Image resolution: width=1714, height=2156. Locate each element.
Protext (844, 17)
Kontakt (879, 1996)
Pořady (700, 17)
══════════════════════════════
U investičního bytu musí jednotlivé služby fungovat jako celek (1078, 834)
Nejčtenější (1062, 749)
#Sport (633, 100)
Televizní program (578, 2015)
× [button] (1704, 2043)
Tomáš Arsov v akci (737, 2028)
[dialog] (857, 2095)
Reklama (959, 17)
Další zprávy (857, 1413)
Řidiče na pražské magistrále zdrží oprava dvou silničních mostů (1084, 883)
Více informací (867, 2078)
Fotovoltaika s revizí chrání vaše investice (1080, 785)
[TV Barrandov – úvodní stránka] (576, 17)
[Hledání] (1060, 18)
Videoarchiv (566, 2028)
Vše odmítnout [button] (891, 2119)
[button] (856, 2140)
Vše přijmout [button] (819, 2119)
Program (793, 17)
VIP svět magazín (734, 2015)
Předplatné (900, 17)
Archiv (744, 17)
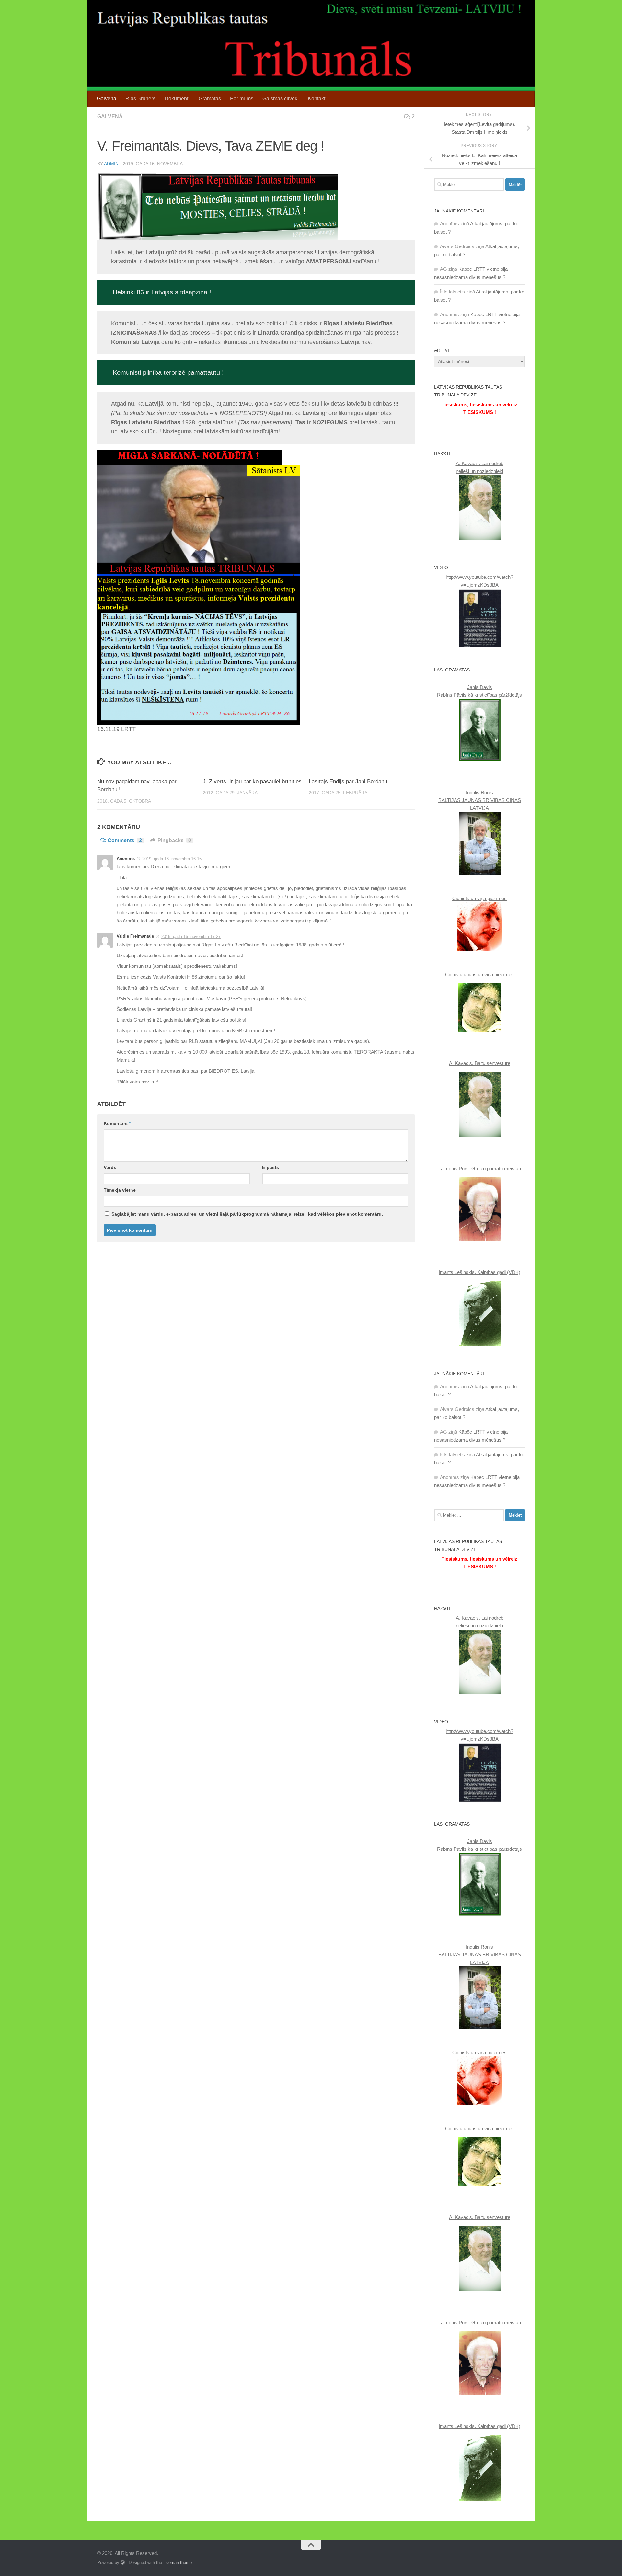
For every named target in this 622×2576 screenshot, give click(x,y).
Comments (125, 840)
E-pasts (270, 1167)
══════════════════════════════
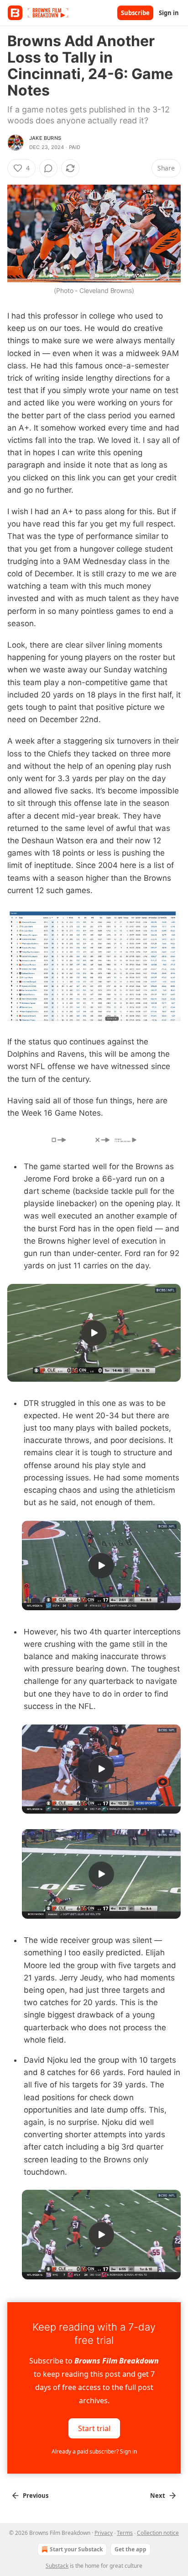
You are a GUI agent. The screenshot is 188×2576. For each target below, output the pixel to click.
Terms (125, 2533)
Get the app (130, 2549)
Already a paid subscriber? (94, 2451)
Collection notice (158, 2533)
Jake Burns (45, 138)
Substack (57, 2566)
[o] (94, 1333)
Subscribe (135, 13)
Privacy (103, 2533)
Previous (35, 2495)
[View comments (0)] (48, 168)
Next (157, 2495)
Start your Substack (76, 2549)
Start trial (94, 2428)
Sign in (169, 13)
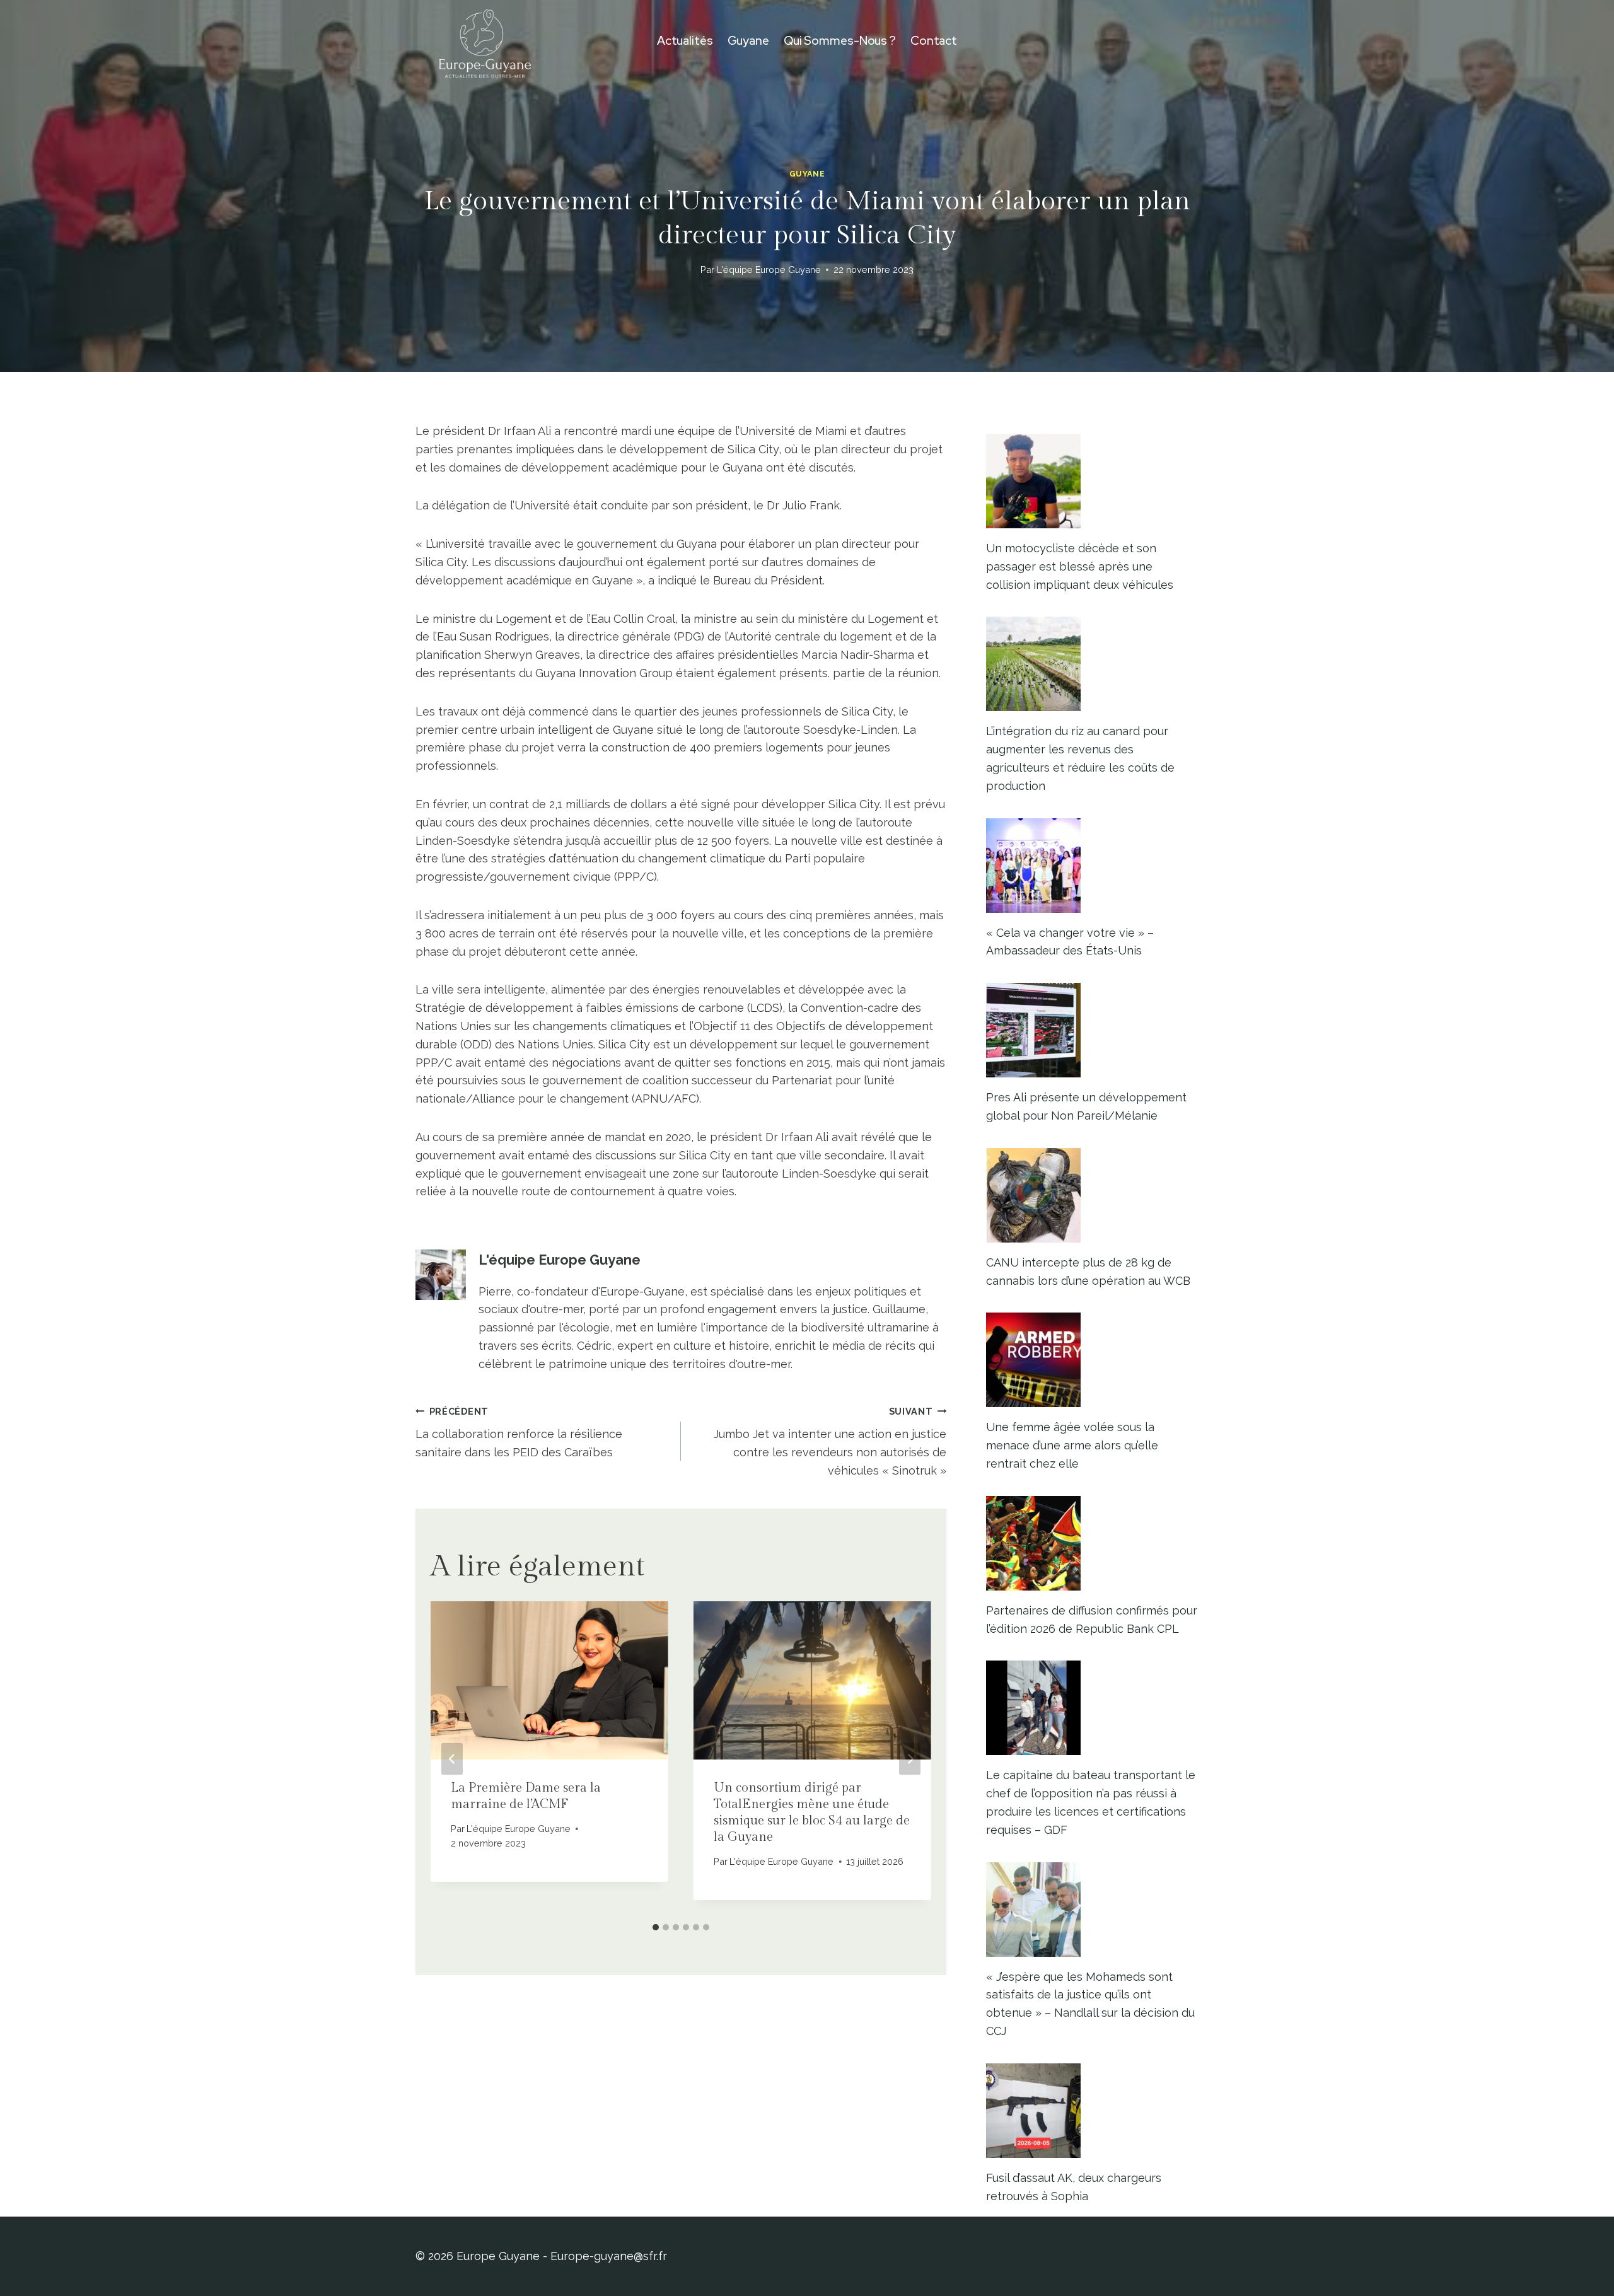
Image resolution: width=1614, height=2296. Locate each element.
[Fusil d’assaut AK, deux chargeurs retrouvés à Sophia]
══════════════════════════════
* _What you will do_:
For the lines above, output exactly those from the line containing "Image resolution: width=1714, height=2156." through the line containing "Pořady (700, 17)", and skip the others.

* _Solution for this problem_:
Image resolution: width=1714, height=2156. Locate each element.
Protext (844, 17)
Kontakt (879, 1996)
Pořady (700, 17)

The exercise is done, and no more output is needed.